In the memorandum, the district agreed to conduct a leakage test during the spring next year when the ponds are full at maximum operating depth, informing DEQ before taking a test and immediately after obtaining the results.
Olson said district officials considered the memorandum a formality and were not concerned.

“We feel confident when we took the leak test in 2019 it was a good one,” Olson said.
DEQ’s approval of the EA gives the lake town district the green light to begin construction on phase two, starting with the required ground improvements for that phase’s facilities. Olson said they’ll soon begin bidding for contractors and hope to begin ground improvements after phase one construction is complete in September.
In the meantime, they’ll continue to review the rest of phase two with the SBR manufacturer and DEQ officials, including the significant amount of concrete needed for the project and the equipment necessary to make the SBR treatment plant come to life, Olson said.

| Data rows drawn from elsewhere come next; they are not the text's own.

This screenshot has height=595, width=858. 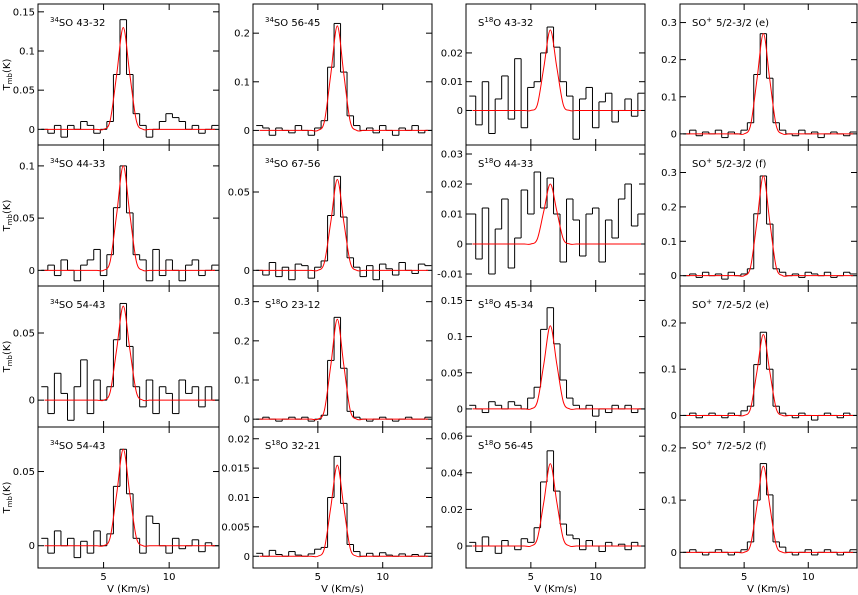 I want to click on panel: 0 0.05 0.1 0.15 S18O 45-34, so click(x=544, y=356).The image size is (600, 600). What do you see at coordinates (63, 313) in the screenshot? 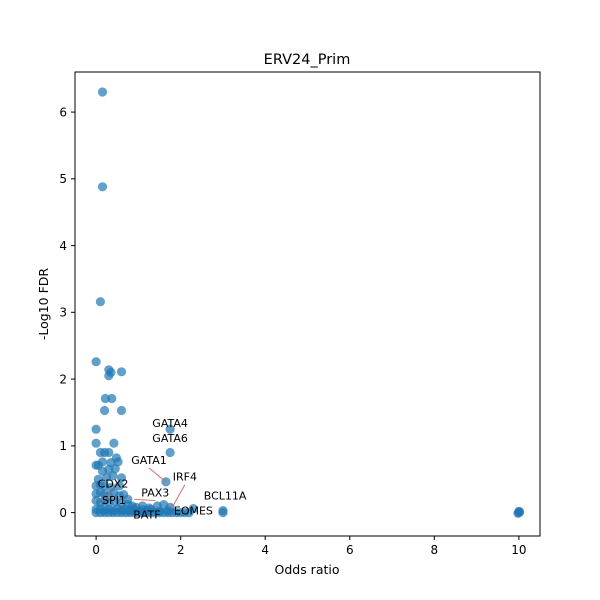
I see `y-tick-label: 3` at bounding box center [63, 313].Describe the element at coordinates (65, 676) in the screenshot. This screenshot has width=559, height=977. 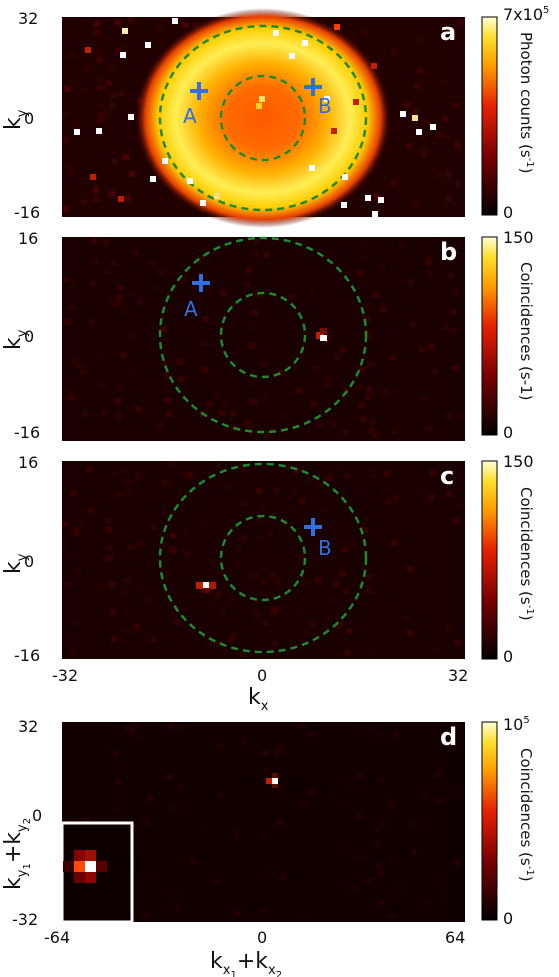
I see `xtick-c-left: -32` at that location. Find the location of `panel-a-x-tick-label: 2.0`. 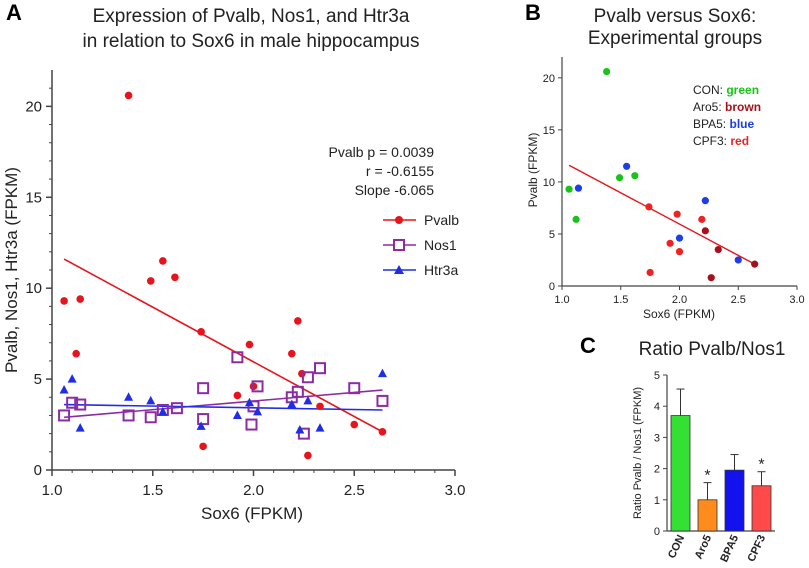

panel-a-x-tick-label: 2.0 is located at coordinates (254, 490).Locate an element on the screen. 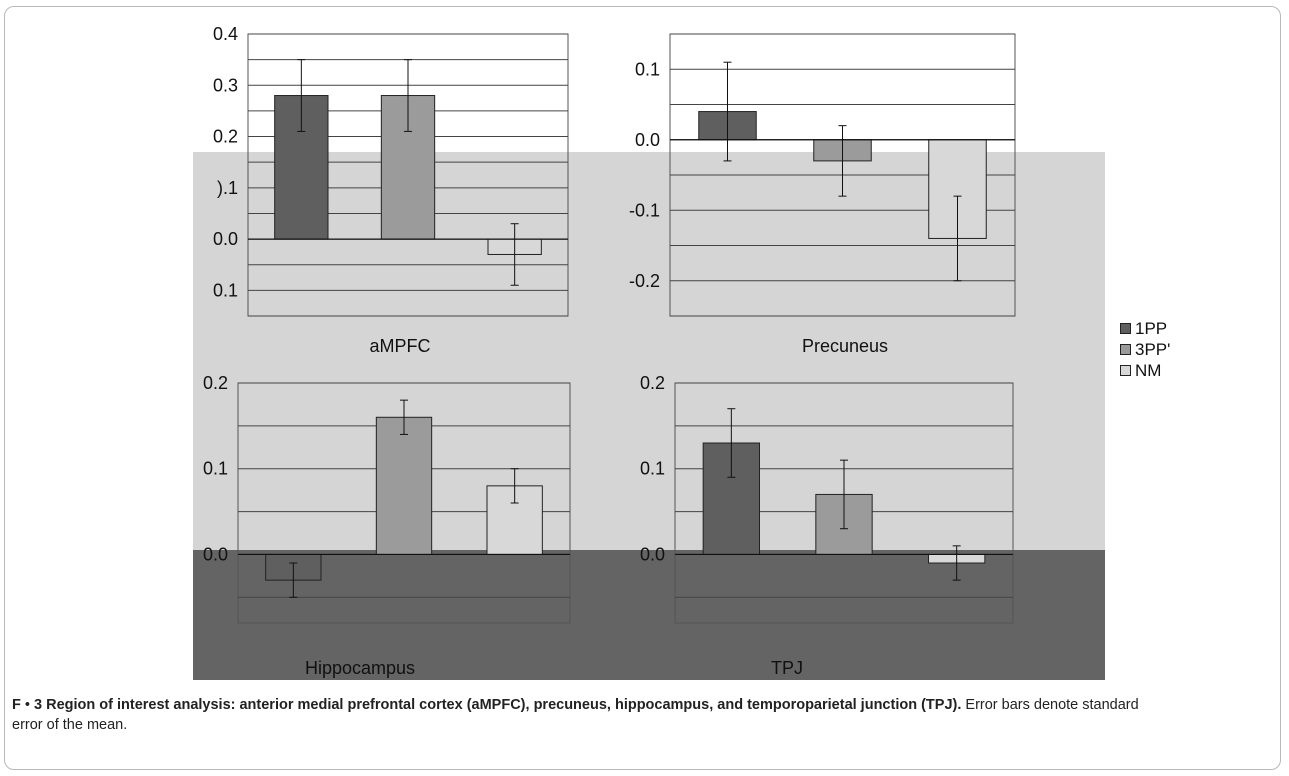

With public pushback and lawsuits that have arisen throughout both phases of the project, district officials have begun encouraging people who support the project to speak up on its Facebook page and in guest columns.
“We get a lot of positive feedback from our customers, ratepayers, Bigfork, Kalispell,” Olson said. “They’re happy that we’re upgrading our treatment processes to current day standards.
“The reason we’re doing it is not Discovery Land,” he continued. “We believe in what we’re doing, it’s time to do it. It’s going to be a good thing.”